Dawson Margin Notes On Green
Chapter 7
The Structure Of Sentences
By Hans van de Koot
Relating The Chapter To The Lecture
The primary goal of the chapter, as far as the course goes, is to introduce the "rule governedness" of language to you. I want you to get a feel for the complex tokens thought to underlie language (i.e., the tree structures) as well as the rules that are used to manipulate these (in particular, MOVE, MERGE, and SPELL-OUT).
In my view, the later sections of the chapter are pretty hard to follow. I don't want you to spend a lot of time memorizing the details of the arguments etc -- just get as good a feel for the rule governed nature of language as possible. And marvel at the complexity that appears to be hidden underneath such a natural human act as speaking, hearing, or reading language.
Finally, pay careful attention to the differences between language as illustrated in the lecture and language as illustrated in the chapter. In particular, the Wh-question rule developed in the lecture is based on a much older version of syntax, the transformational grammar notions from the 60s and 70s. The book is much more closely aligned to the modern minimalist program.
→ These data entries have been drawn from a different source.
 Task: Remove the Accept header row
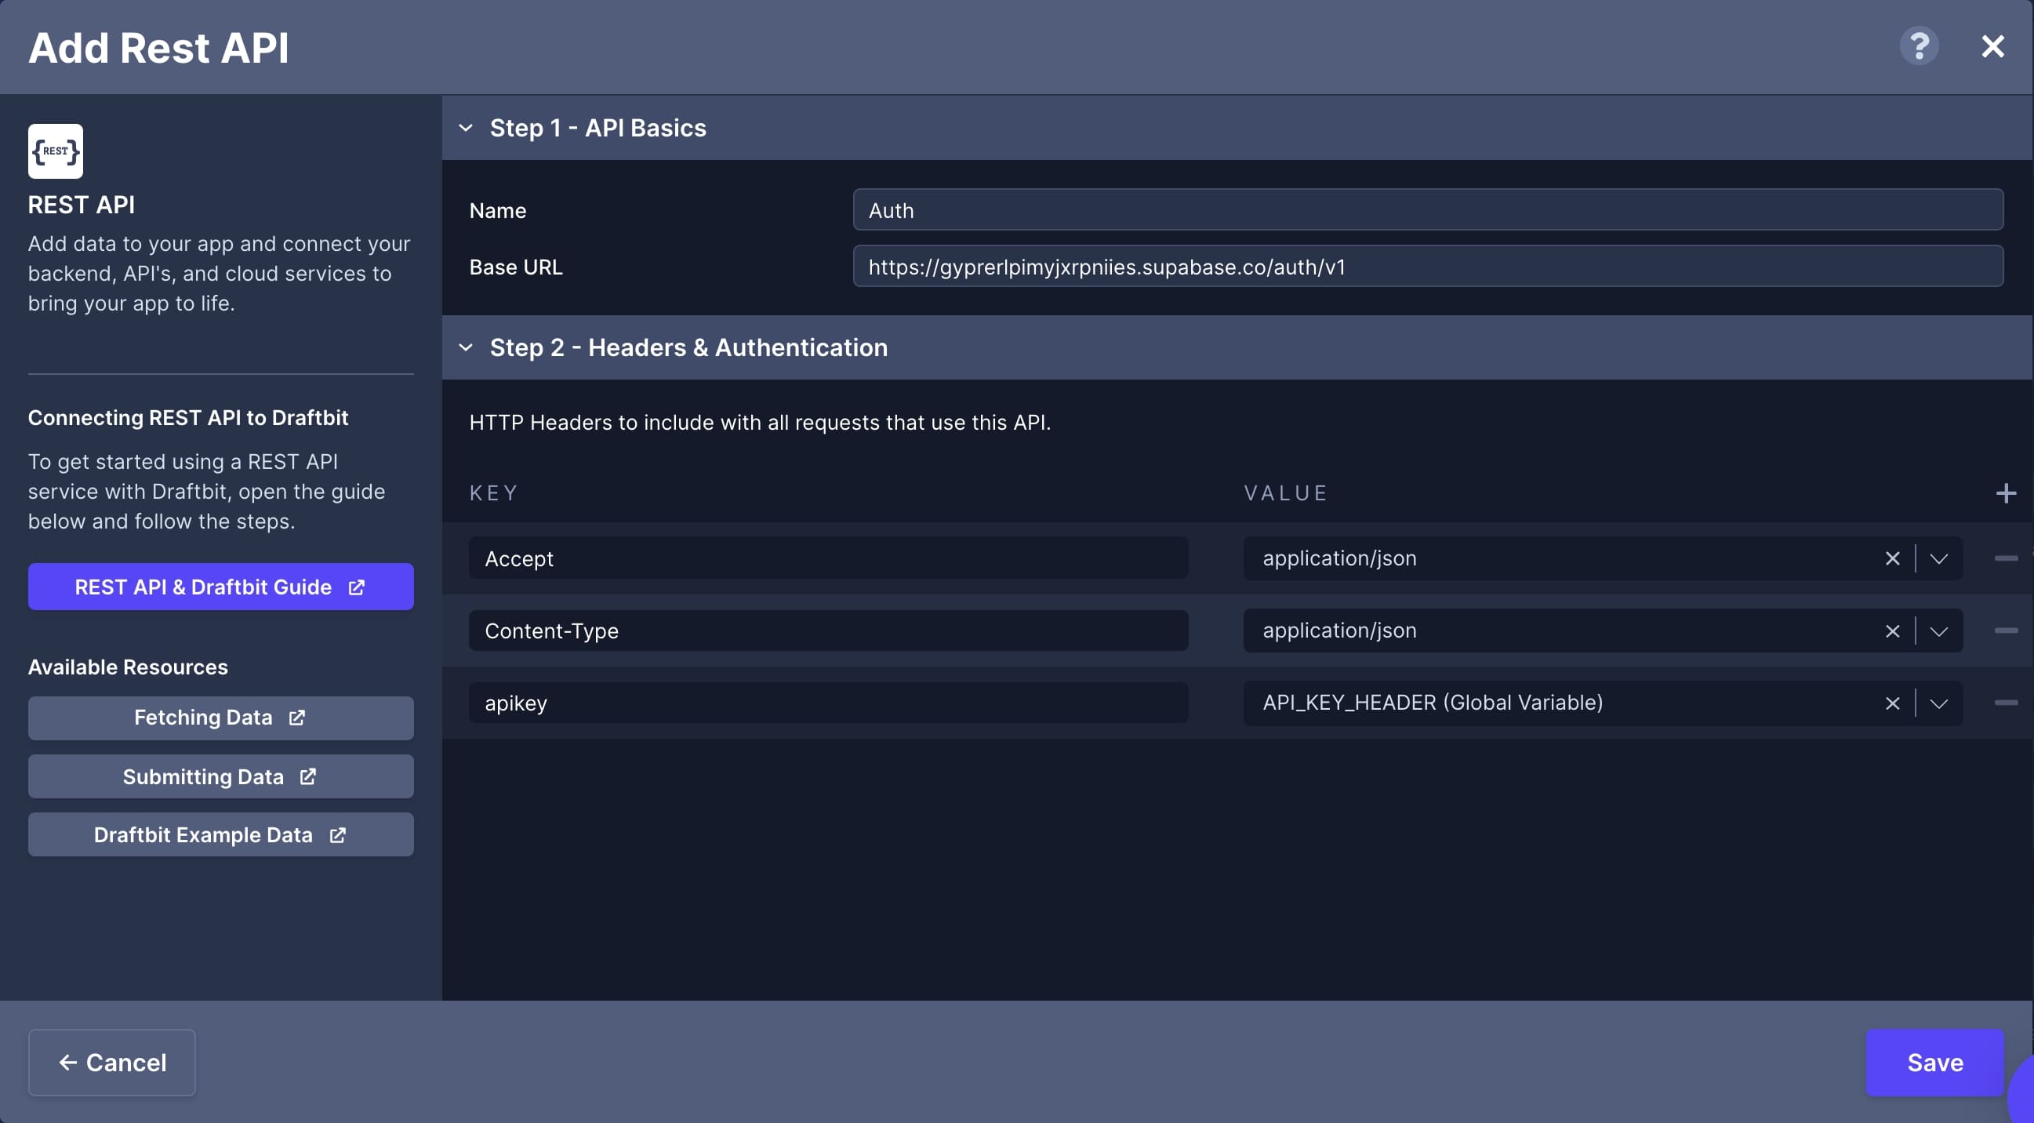point(2006,558)
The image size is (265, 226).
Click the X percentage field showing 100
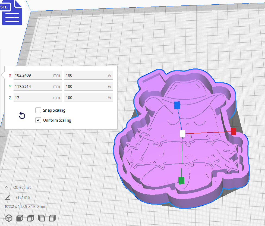coord(88,75)

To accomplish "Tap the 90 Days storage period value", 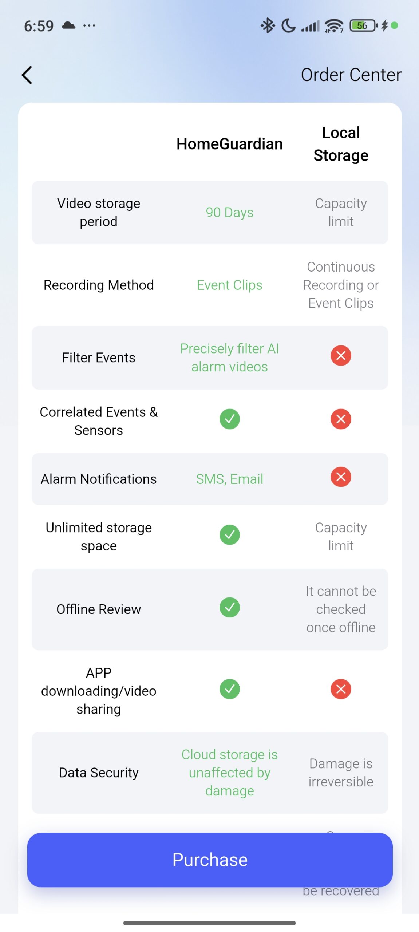I will [229, 212].
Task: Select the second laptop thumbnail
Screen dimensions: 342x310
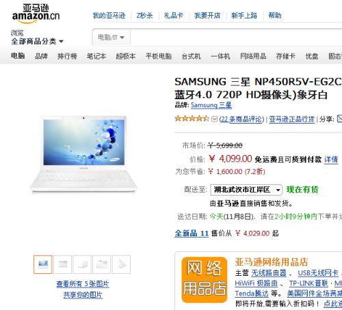Action: [x=62, y=264]
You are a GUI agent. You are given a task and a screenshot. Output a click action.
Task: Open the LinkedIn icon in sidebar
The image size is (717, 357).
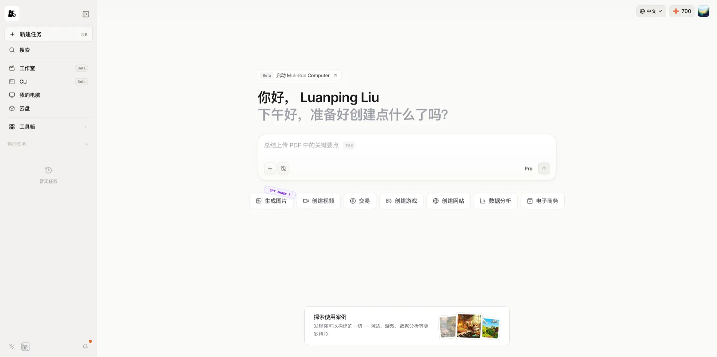pyautogui.click(x=25, y=347)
One of the key differences between the two approaches is that there is currently much less of a reliance on a variety of transformational rules -- the minimalist program basically uses 1, "move". This is done so that the same transformational rules are present in all human languages. In the older version of syntactic theory, there were many more transformations, and they varied from language to language. A related key difference is the notion of the lexicon. In modern theory, lexical items carry a lot of the grammatical force -- for instance, in the theta-theory stuff outlined in the chapter. In a very real sense, in modern theories of syntax the assumption is that a great deal of structure is being imposed by the lexicon.
Margin Notes On The Chapter
Language is so easily mastered by us that it is hard to imagine that it is based on complex mental processes. E.g. the structural correctness of sentences, e.g. understanding their meaning -- it turns out that these rely on very complex things.
Some sentence meanings depend on knowledge of the world -- but some do not. "You do not need to consider your knowledge of the world to determine that the sentence women are male is false. It seems that such judgements depend on linguistic knowledge only." Focus of this chapter is on such linguistic knowledge -- i.e. this is a chapter about syntax.
"Every normal human being acquires a natural language and eventually produces and comprehends that language with astonishing ease and speed." What is acquired? A certain system of knowledge called a grammar. Chief focus of this chapter is on a Chomskyan view of syntax, generative grammar. Those who study generative grammar try to answer four fundamental questions:
To answer these questions, the tri-level approach is taken. The computational approach to specify a grammar will answer question 1. The algorithmic account of how grammar is used will answer #3. The implementational account of how the brain instantiates language will answer #4. (NB: The text claims that question 2 does not fit into the tri-level approach. I strongly disagree!!)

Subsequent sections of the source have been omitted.